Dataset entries
╔══

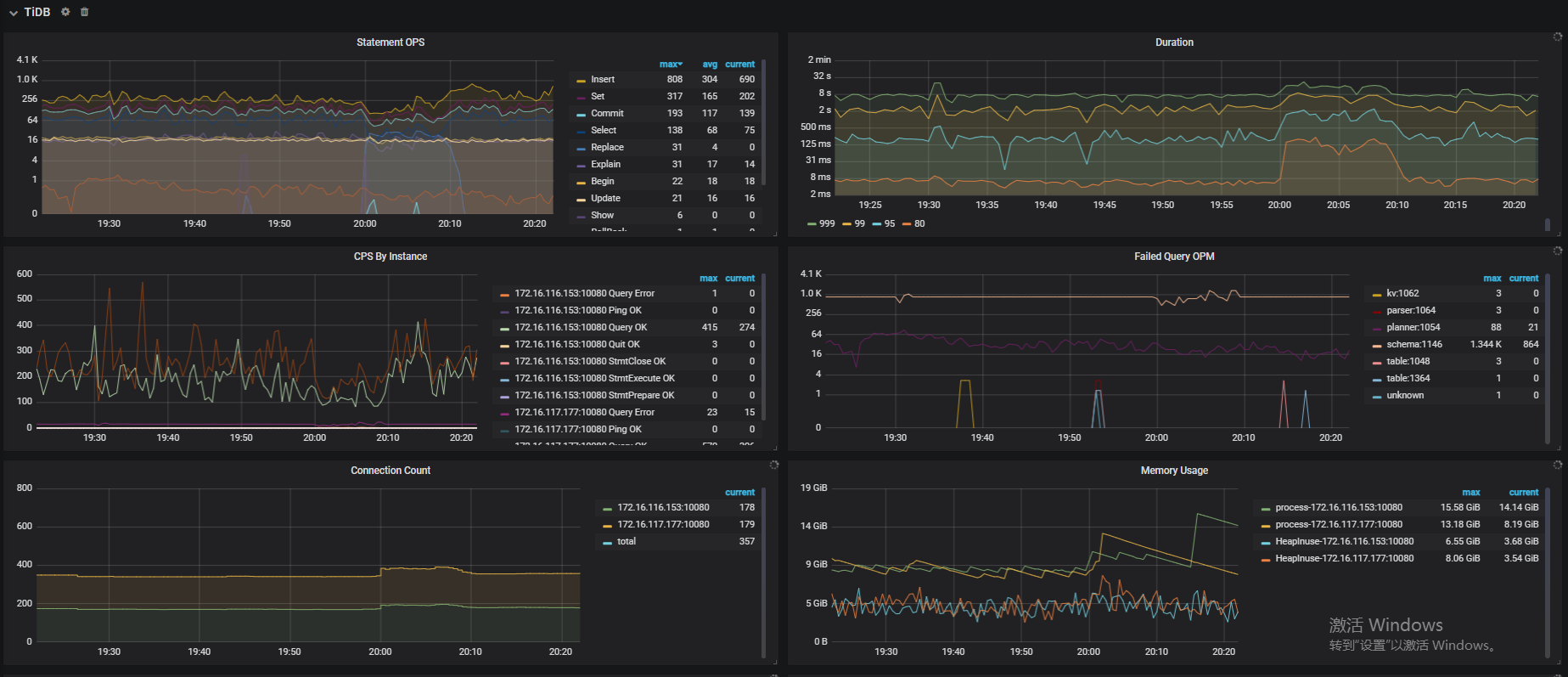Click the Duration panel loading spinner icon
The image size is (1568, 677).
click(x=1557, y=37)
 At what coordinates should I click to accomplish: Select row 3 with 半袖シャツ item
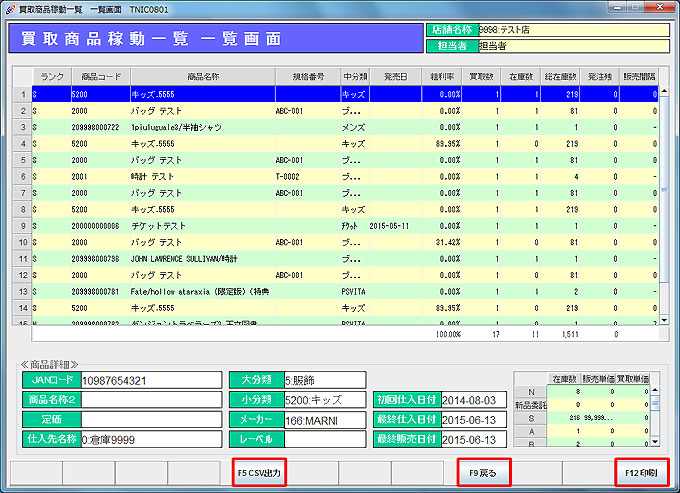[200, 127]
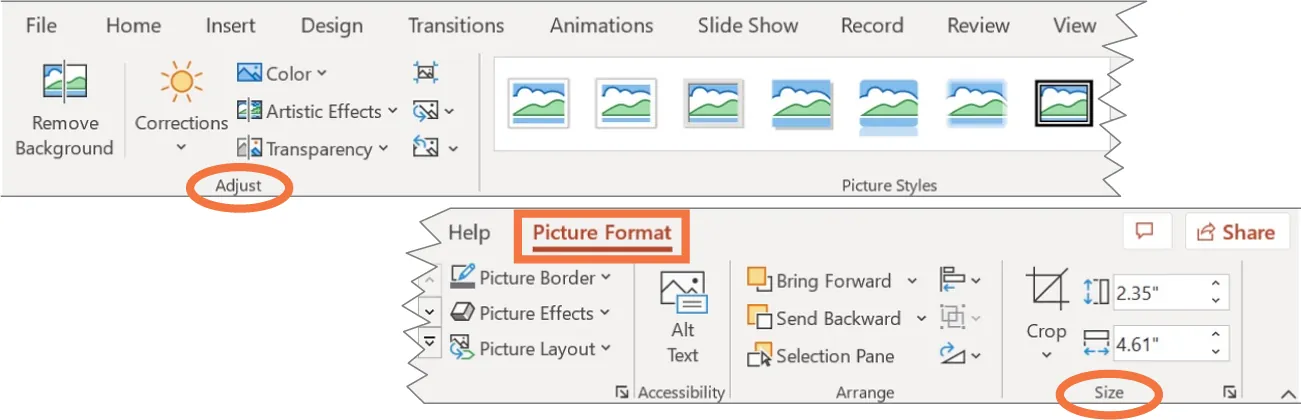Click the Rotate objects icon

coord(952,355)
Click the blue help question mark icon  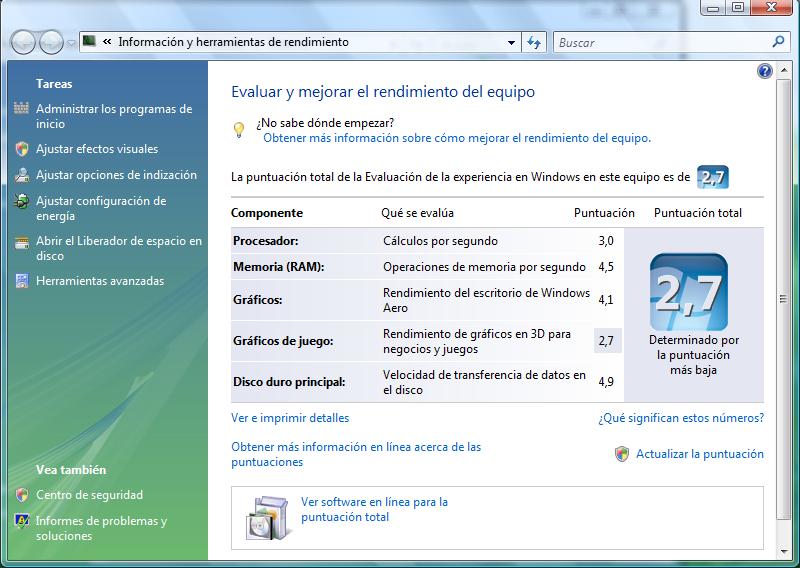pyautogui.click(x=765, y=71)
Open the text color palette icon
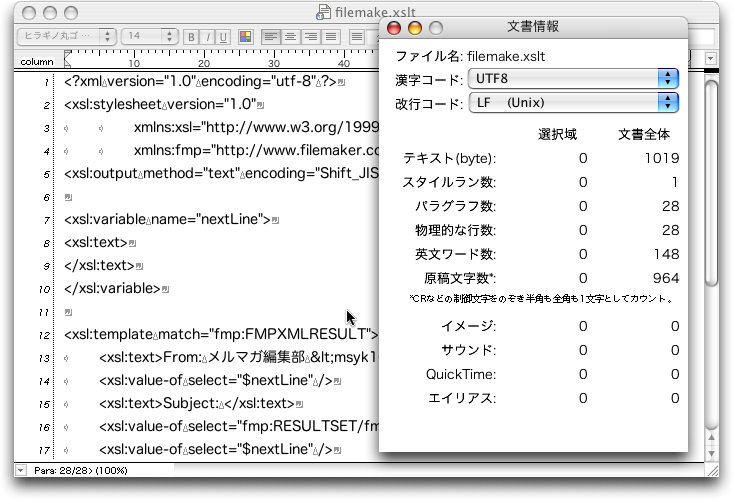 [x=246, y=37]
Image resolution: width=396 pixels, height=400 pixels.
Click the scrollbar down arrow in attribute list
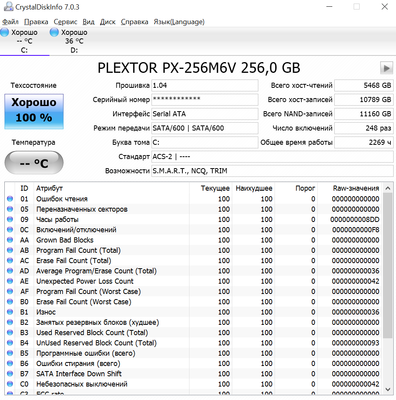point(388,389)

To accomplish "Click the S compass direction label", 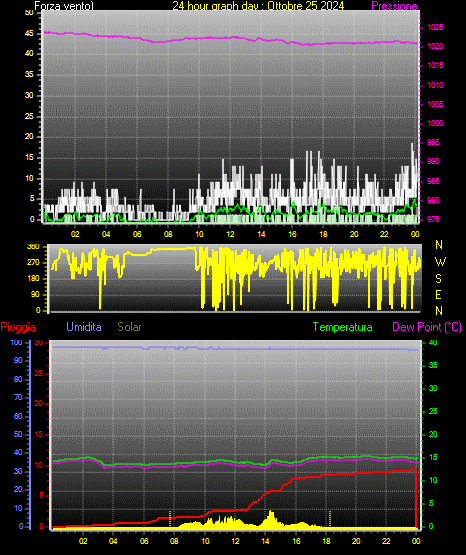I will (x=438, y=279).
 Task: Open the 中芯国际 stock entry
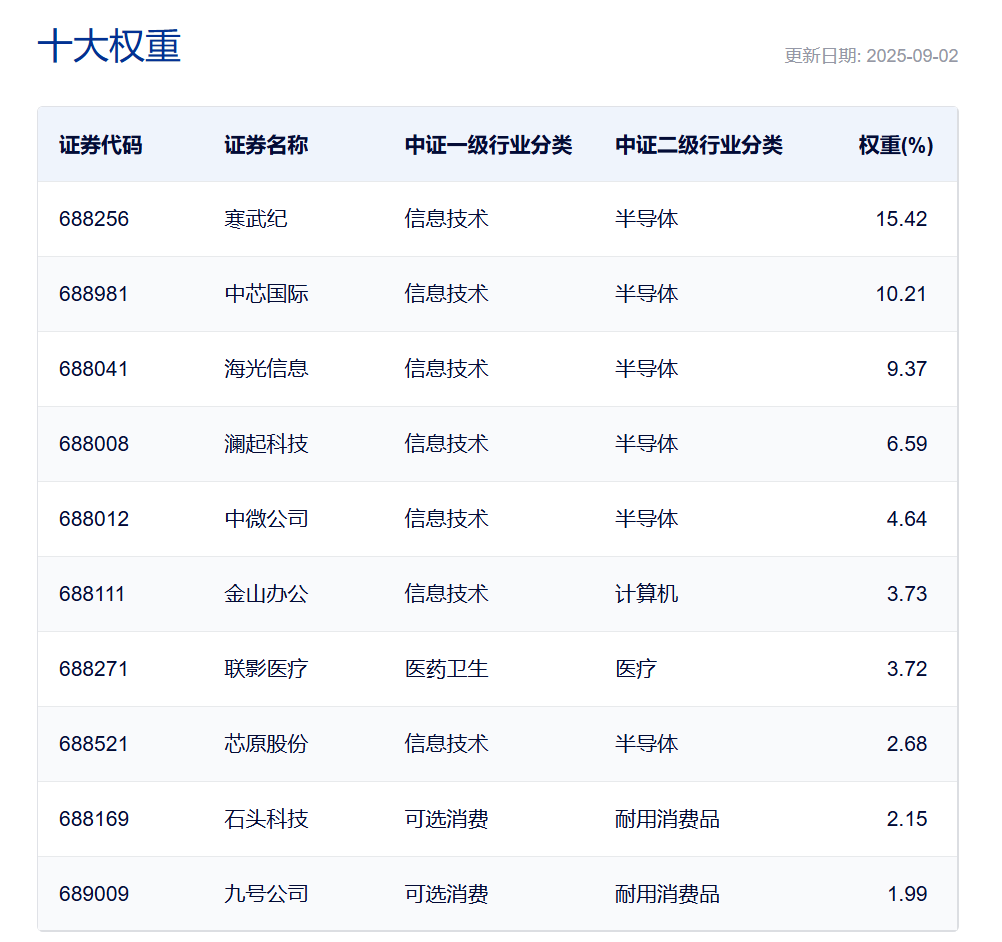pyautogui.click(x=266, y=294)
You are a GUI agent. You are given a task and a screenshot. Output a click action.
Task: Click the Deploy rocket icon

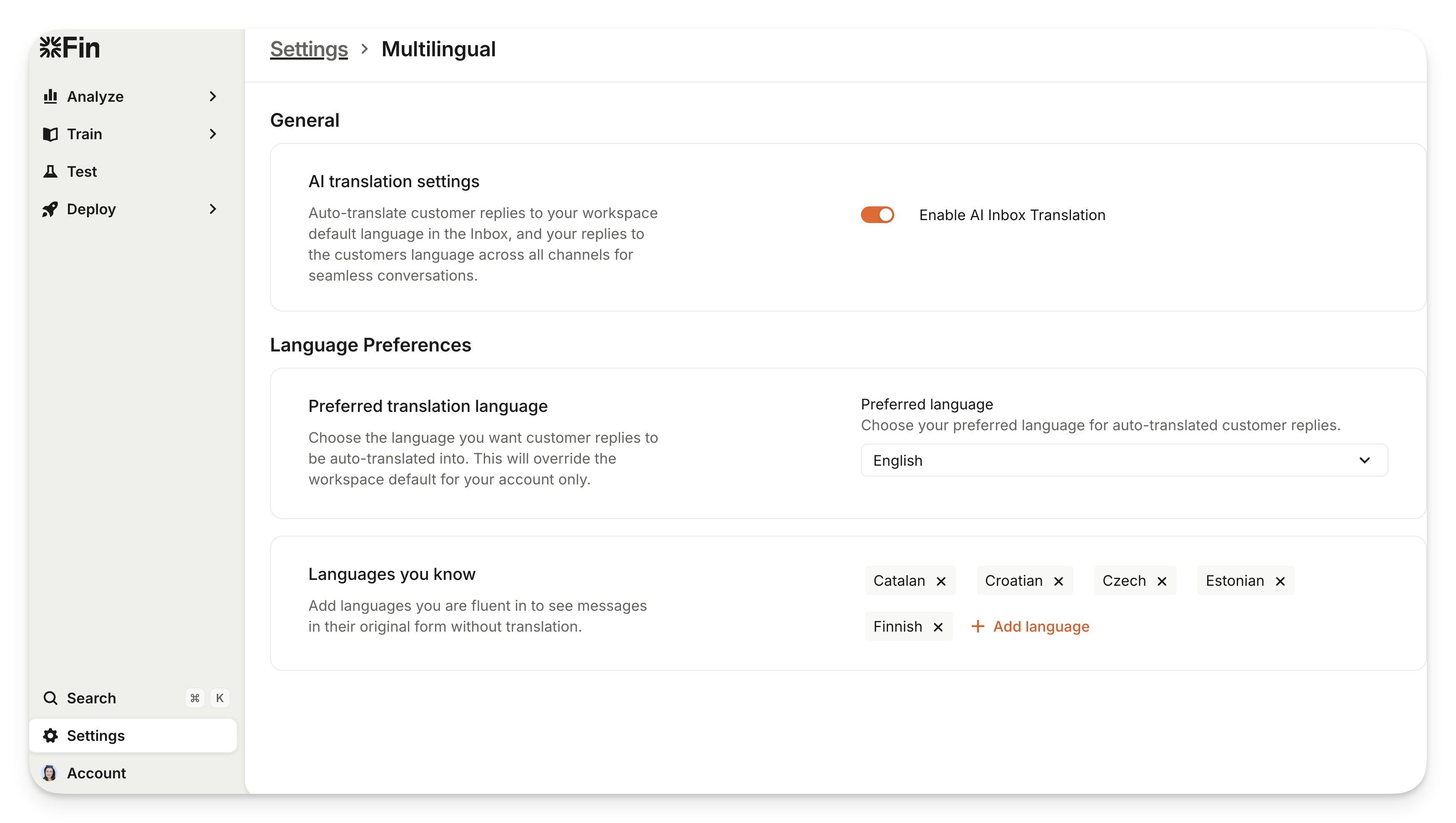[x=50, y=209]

╚══

## Task item
Exclude the pictures, and output exactly the lines from the one with "Task: Open the 中芯国际 stock entry" through the last line of the records, both included.

## Task response
 Task: Open the 中芯国际 stock entry
pyautogui.click(x=266, y=294)
You are a GUI agent. You are given a task and a screenshot. Output a click action.
Task: Click the Deploy rocket icon

[x=50, y=209]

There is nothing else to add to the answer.